So, I remembered having seen that on a very bad copy of the TS1500 (the official US ZX81 clone) schematic that it's cassette input also used a transistor, so I looked it up. The schematic was very nearly unreadable, but I was still able to get the idea it used, even though the values of capacitors and resistors it used were nearly unreadable, at least not with 100% certainty, I could guess many of them, but not the the values of C1 and R2.
It did remind me of the initial transistor schematic I had, but with some important changes, specifically the pullup resistor, that generates the base bias, and the 220 Ohm emitter resistor.
So I made an LTSPICE simulation schematic, and discovered that with the right components it really did work well.
This is the setup with the optimized values I came up with:

and this is a printout of the simulated waveforms:

Looks good doesn't it? The green signal is the input signal, and the blue-grey signal is the generated output signal.
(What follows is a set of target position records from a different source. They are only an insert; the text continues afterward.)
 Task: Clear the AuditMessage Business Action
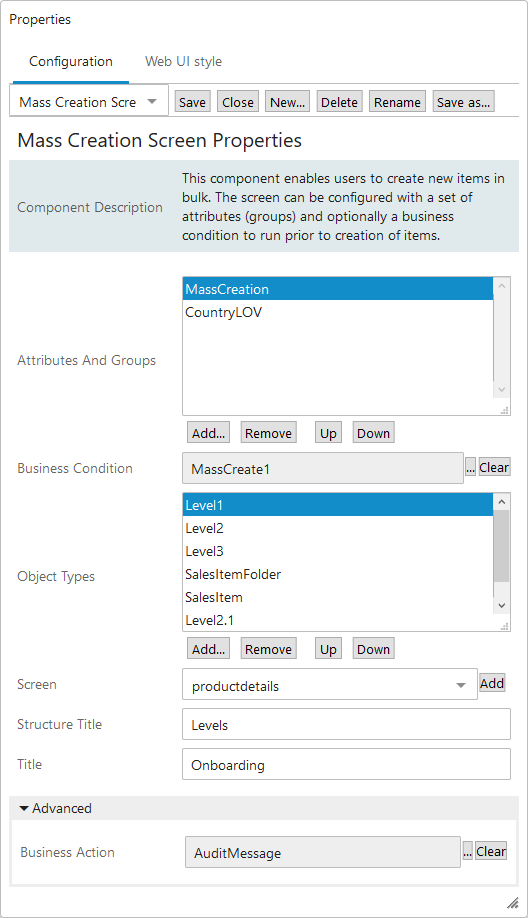pyautogui.click(x=491, y=851)
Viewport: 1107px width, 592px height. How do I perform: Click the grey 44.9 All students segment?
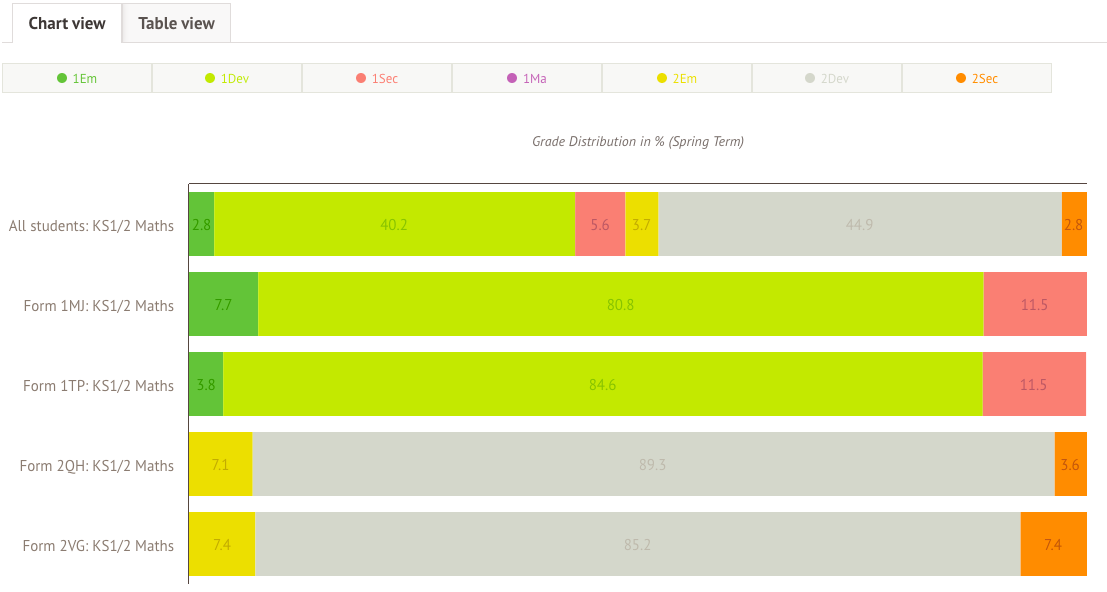click(859, 224)
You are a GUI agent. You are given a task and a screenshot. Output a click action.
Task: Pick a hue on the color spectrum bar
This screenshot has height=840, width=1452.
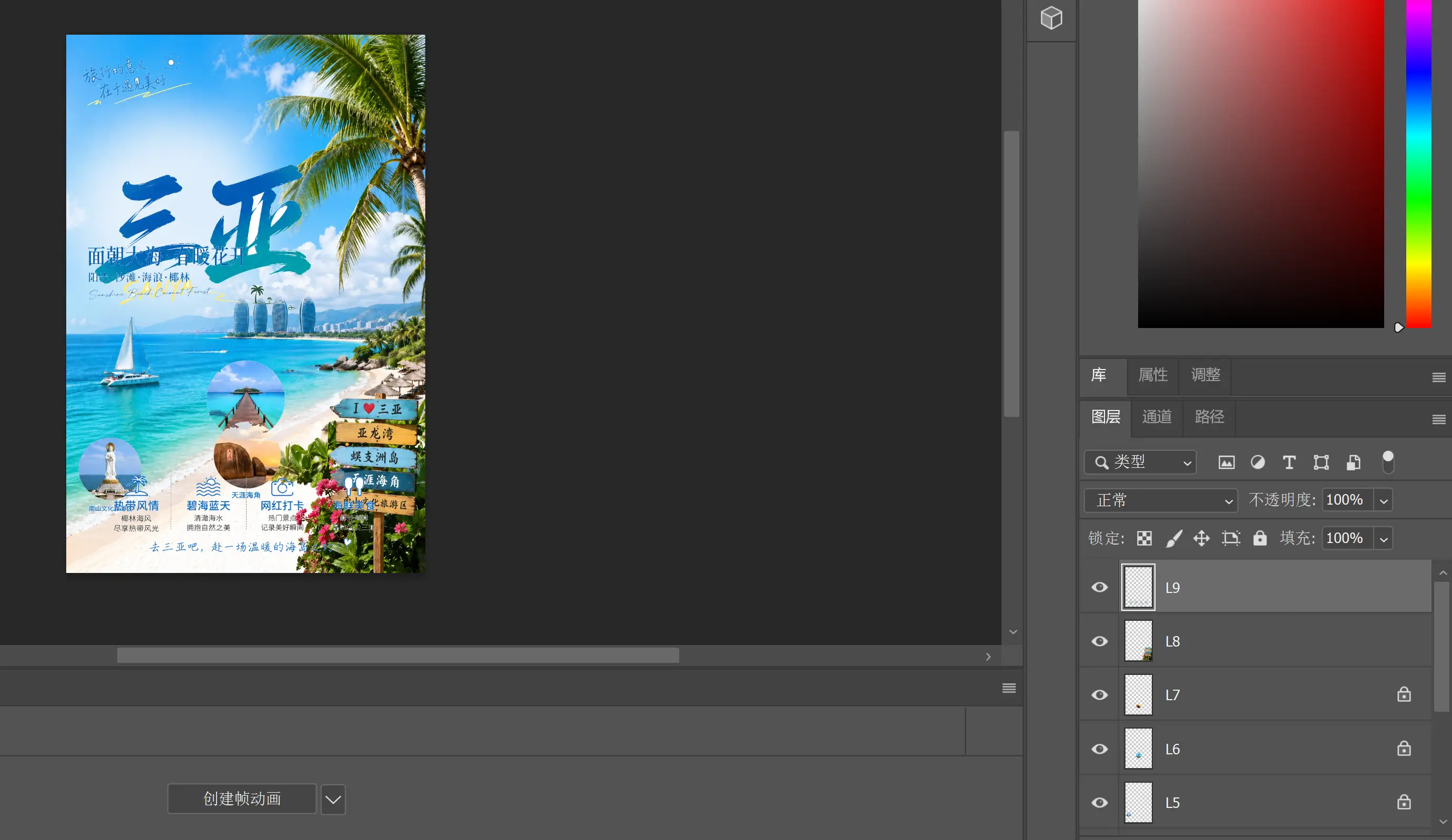click(1418, 163)
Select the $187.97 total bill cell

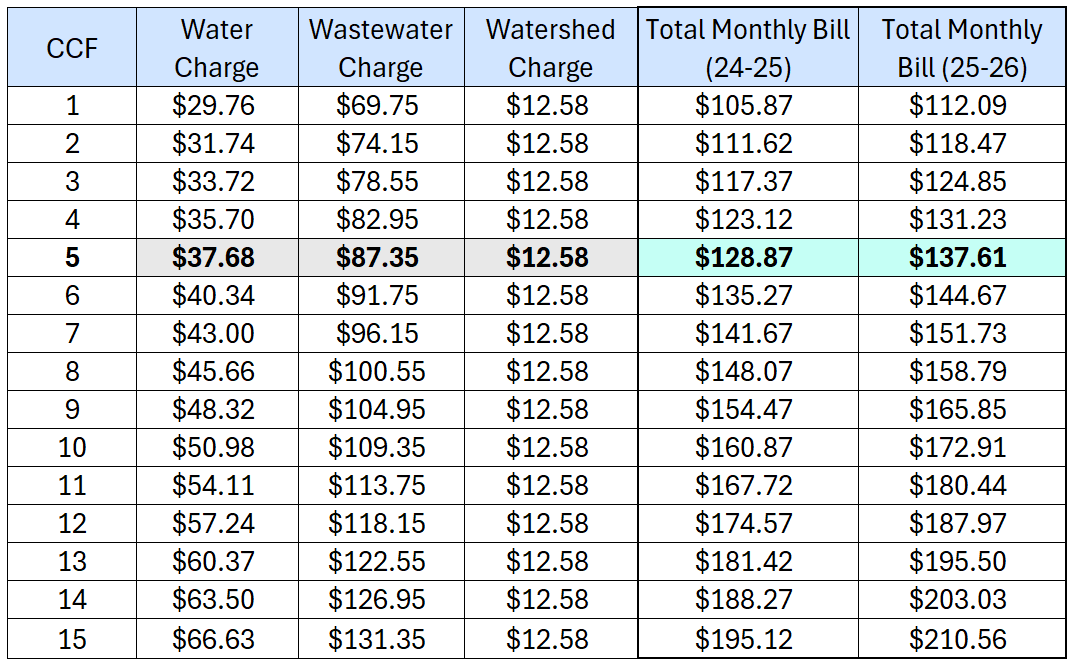point(957,524)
I did some more testing after I made these pictures, and discovered a few more things:
I propose to increase C1 to 10uF, as after a long period of bursts otherwise the output does not transfer immediately to 0V, but stays for time time in the dangerous zone above 1V. This is especially true for capacitance's of say 100nF. Less essential, but still better would be to add a resistor of about 1K over the input to GND, it also has an influence on the behavior of the output going to GND after a burst of pulses.
As you can see the
negative going pulse drives the output high, not the positive one, but that does not matter, like you said it only causes a 150µS delay. This design works well with inputs of about 1V peak/peak. It also works with smaller signals, but then (for a sinusoidal signal) the generated OUTPUT pulse wide changes, somewhat. Higher input signals are better. R5 helps to get high pulses on the output that have an almost 50% duty cycle, so its definitely an improvement over leaving it out. The correct value of R2 is essential for the correct operation of the circuit, as it sets the bias voltage right, changing it too much influences the circuit, and means it either does not work at all, or operates only with larger input signals.
I think that with this input circuit the ZX81 cassette input will improve dramatically, and work with HCT logic. It also protects against ESD impulses.
The only further improvement I foresee is a very small capacitor over the 1K input termination resistor, which would filter off unwanted HF signals which could cause spurious pulses. But I must see if I can find space in my design to add one.